§ **Data entries**:
*-*-*

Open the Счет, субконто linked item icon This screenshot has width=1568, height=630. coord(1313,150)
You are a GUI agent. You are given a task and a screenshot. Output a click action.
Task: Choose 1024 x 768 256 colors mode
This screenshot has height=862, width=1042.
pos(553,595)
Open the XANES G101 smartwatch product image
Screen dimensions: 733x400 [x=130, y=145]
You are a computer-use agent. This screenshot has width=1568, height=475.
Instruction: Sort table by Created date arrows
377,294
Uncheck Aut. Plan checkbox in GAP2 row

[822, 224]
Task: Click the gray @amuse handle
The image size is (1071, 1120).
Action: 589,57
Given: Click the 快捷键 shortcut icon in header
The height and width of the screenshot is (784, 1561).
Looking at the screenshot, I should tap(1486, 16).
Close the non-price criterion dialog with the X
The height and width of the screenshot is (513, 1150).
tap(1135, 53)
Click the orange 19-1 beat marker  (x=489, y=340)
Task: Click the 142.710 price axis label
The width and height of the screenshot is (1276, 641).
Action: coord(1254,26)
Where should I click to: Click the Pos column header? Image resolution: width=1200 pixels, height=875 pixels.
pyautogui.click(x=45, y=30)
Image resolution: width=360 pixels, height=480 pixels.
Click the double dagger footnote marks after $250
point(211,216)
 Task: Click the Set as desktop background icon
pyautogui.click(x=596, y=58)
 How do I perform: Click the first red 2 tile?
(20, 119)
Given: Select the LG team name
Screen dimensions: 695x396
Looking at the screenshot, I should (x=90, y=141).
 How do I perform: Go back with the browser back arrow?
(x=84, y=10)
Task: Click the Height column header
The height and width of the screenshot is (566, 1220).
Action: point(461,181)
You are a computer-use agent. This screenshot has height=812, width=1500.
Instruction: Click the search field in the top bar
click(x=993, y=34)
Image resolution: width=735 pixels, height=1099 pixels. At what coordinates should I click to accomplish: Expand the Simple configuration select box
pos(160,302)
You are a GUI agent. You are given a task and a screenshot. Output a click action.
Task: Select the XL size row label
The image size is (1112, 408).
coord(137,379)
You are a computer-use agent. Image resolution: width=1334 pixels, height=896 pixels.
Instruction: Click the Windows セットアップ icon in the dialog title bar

*-*-*

§ **What is needed**:
Can you give all the records above again, replacing "column header" with "column heading" and leaving everything else unchanged?

§ **Exercise solution**:
Open the Счет, субконто linked item icon This screenshot has width=1568, height=630. coord(1313,150)
You are a GUI agent. You are given a task and a screenshot. Output a click action.
Task: Choose 1024 x 768 256 colors mode
This screenshot has height=862, width=1042.
pos(553,595)
Open the XANES G101 smartwatch product image
Screen dimensions: 733x400 [x=130, y=145]
You are a computer-use agent. This screenshot has width=1568, height=475.
Instruction: Sort table by Created date arrows
377,294
Uncheck Aut. Plan checkbox in GAP2 row

[822, 224]
Task: Click the gray @amuse handle
The image size is (1071, 1120).
Action: 589,57
Given: Click the 快捷键 shortcut icon in header
The height and width of the screenshot is (784, 1561).
Looking at the screenshot, I should tap(1486, 16).
Close the non-price criterion dialog with the X
The height and width of the screenshot is (513, 1150).
tap(1135, 53)
Click the orange 19-1 beat marker  (x=489, y=340)
Task: Click the 142.710 price axis label
The width and height of the screenshot is (1276, 641).
Action: coord(1254,26)
Where should I click to: Click the Pos column heading? Image resolution: width=1200 pixels, height=875 pixels.
pyautogui.click(x=45, y=30)
Image resolution: width=360 pixels, height=480 pixels.
Click the double dagger footnote marks after $250
point(211,216)
 Task: Click the Set as desktop background icon
pyautogui.click(x=596, y=58)
 How do I perform: Click the first red 2 tile?
(20, 119)
Given: Select the LG team name
Screen dimensions: 695x396
Looking at the screenshot, I should (x=90, y=141).
 How do I perform: Go back with the browser back arrow?
(x=84, y=10)
Task: Click the Height column heading
The height and width of the screenshot is (566, 1220).
Action: point(461,181)
You are a computer-use agent. This screenshot has height=812, width=1500.
Instruction: Click the search field in the top bar
click(x=993, y=34)
Image resolution: width=735 pixels, height=1099 pixels. At what coordinates should I click to accomplish: Expand the Simple configuration select box
pos(160,302)
You are a GUI agent. You are given a task and a screenshot. Output a click action.
Task: Select the XL size row label
The image size is (1112, 408).
coord(137,379)
You are a computer-use agent. Image resolution: width=1334 pixels, height=896 pixels.
Instruction: Click the Windows セットアップ icon in the dialog title bar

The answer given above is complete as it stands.